Marco Battaglia says Zach Nunn and Annie Kuhle asked him to drop out of Iowa's 3rd District U.S. House race after reaching out to meet, turning a ballot fight into a direct clash over whether the Libertarian candidate should remain on the board for November. Battaglia said he invited Nunn to his house and told him he wanted debates, forums and town halls in every county in the district. Instead, he said, the conversation ended with a blunt request to leave the race.
That matters now because Republicans associated with Nunn moved against Battaglia's candidacy before a Monday, June 15, hearing, and a three-person state panel was scheduled to weigh whether he could stay on the ballot. Battaglia is one of three Libertarian candidates being challenged, and the case sits inside a race that has already been close enough to make a third-party name on the ballot a potential factor in the general election.
Battaglia said Nunn and Kuhle raised concerns that his petition signatures were gathered improperly. He said they suggested his signatures had been collected by Democratic dark money, and he said he asked for evidence before he would reconsider his position. Kuhle, for her part, said there was strong evidence that Battaglia's signatures were gathered by dark-money outside groups with ties to the Democrat Party. She also said she met with Battaglia, whom she identified as Mark Anderson, to explain her concerns, say she planned to challenge the petitions and ask whether he would cooperate with that effort.

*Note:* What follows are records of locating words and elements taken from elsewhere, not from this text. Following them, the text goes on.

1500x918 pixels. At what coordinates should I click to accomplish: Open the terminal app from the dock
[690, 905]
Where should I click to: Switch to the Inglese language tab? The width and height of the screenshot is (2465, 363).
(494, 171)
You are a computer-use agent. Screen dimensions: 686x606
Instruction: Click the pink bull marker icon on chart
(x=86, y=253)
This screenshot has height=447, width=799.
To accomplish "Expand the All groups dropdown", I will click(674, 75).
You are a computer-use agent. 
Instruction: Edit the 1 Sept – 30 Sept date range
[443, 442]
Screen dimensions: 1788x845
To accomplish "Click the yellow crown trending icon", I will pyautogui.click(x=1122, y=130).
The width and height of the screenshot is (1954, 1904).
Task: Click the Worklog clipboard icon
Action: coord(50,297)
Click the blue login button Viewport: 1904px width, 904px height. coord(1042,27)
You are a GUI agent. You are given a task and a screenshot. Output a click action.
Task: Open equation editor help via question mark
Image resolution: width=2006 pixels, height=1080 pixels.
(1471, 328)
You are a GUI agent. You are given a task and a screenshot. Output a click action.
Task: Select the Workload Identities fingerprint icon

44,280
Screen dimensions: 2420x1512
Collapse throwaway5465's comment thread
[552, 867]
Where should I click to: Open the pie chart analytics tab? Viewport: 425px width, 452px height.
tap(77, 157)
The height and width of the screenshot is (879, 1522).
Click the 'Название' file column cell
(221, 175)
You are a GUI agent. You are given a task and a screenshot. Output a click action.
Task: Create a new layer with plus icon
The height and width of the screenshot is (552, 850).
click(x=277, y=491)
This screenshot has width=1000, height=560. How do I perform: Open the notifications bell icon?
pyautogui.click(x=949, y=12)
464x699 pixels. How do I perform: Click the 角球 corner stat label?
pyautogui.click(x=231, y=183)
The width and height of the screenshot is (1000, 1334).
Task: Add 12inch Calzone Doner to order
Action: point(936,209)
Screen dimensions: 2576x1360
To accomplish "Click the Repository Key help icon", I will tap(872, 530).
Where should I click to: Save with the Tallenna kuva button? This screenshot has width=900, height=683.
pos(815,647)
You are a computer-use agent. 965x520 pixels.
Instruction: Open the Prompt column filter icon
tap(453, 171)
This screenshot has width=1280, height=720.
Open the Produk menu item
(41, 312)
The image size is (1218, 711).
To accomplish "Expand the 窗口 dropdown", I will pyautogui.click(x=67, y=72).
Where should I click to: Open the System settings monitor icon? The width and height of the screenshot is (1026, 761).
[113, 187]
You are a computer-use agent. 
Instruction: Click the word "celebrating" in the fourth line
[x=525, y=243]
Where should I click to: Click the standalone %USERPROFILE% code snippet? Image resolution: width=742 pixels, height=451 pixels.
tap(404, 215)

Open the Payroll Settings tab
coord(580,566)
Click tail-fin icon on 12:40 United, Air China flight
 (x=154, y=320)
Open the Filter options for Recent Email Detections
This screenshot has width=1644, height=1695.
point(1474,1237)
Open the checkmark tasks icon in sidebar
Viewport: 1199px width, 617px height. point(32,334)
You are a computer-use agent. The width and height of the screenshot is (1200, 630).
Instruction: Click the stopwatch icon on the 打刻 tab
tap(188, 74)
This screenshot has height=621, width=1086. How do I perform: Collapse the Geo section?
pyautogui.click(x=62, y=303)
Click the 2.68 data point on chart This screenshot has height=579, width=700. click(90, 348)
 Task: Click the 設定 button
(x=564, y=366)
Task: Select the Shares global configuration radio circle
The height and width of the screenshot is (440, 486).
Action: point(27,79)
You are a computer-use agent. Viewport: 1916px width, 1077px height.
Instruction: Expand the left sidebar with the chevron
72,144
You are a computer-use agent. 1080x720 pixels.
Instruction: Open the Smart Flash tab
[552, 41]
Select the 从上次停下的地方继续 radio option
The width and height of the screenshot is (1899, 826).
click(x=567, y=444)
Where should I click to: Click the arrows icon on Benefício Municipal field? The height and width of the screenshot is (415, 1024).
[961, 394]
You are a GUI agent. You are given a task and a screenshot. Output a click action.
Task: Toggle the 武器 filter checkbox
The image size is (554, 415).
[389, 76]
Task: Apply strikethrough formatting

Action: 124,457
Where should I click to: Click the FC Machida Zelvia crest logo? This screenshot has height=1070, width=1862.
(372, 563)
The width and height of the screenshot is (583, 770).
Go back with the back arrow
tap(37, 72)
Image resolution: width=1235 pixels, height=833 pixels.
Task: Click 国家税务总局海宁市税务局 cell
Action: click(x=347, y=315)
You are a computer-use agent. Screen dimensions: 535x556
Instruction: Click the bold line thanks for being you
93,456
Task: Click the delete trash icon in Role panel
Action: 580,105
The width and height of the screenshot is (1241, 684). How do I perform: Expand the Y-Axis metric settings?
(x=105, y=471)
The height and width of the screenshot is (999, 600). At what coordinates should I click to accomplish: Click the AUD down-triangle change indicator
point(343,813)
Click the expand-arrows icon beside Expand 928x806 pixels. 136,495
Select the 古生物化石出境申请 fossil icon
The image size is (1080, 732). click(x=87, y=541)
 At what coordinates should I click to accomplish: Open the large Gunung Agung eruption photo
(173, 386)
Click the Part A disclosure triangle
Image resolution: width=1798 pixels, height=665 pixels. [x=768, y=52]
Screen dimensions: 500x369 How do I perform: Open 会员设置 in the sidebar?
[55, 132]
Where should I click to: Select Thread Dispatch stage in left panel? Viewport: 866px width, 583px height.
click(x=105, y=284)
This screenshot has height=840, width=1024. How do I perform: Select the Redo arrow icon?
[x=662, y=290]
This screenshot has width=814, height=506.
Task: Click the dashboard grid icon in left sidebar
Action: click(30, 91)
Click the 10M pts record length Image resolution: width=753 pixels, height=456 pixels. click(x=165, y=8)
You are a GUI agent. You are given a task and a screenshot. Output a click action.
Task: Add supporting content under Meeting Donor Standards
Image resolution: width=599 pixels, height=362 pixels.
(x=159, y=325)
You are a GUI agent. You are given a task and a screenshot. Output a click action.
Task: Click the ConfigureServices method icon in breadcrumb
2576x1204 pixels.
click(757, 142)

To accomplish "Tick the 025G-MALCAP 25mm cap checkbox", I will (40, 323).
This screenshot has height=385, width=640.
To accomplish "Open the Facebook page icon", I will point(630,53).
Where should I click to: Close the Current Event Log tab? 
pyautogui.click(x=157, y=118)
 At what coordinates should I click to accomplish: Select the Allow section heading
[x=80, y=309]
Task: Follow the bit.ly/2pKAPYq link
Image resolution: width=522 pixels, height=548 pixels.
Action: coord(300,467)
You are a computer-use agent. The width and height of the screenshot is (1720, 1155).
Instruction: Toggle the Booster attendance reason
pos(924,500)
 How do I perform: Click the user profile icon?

The challenge itself rests on two claims: that Battaglia did not submit enough valid signatures and that his affidavit of candidacy and nominating papers do not match his legal name, Mark T. Andersen. Kuhle also said no offer, inducement or thing of value was ever proposed or provided in exchange for withdrawing the nomination petitions. That denial leaves the sharpest dispute in the race exactly where it landed — with Battaglia saying he was asked to drop out, and Kuhle saying the meeting was only about the signatures and the challenge.
The timing gives the fight more weight. The Nunn campaign said the bulk of Battaglia's signatures were gathered May 23-29, just before the ballot filing deadline, while the congressman himself has history in a district that has been tight enough to draw outside attention. Nunn won election in 2022 by less than a percentage point, or about 2,144 votes, then won reelection in 2024 by 3.8 percentage points, or about 15,782 votes. The Cook Political Report rates Iowa's 3rd District as a toss-up, and Democrats have Sarah Trone Garriott waiting in the general election.
What comes next is straightforward: if the panel rules against Battaglia, the Libertarian candidate could be removed from the ballot. If it does not, the race keeps a third-party name that both sides already appear to believe could matter when Iowa voters make their choice in November.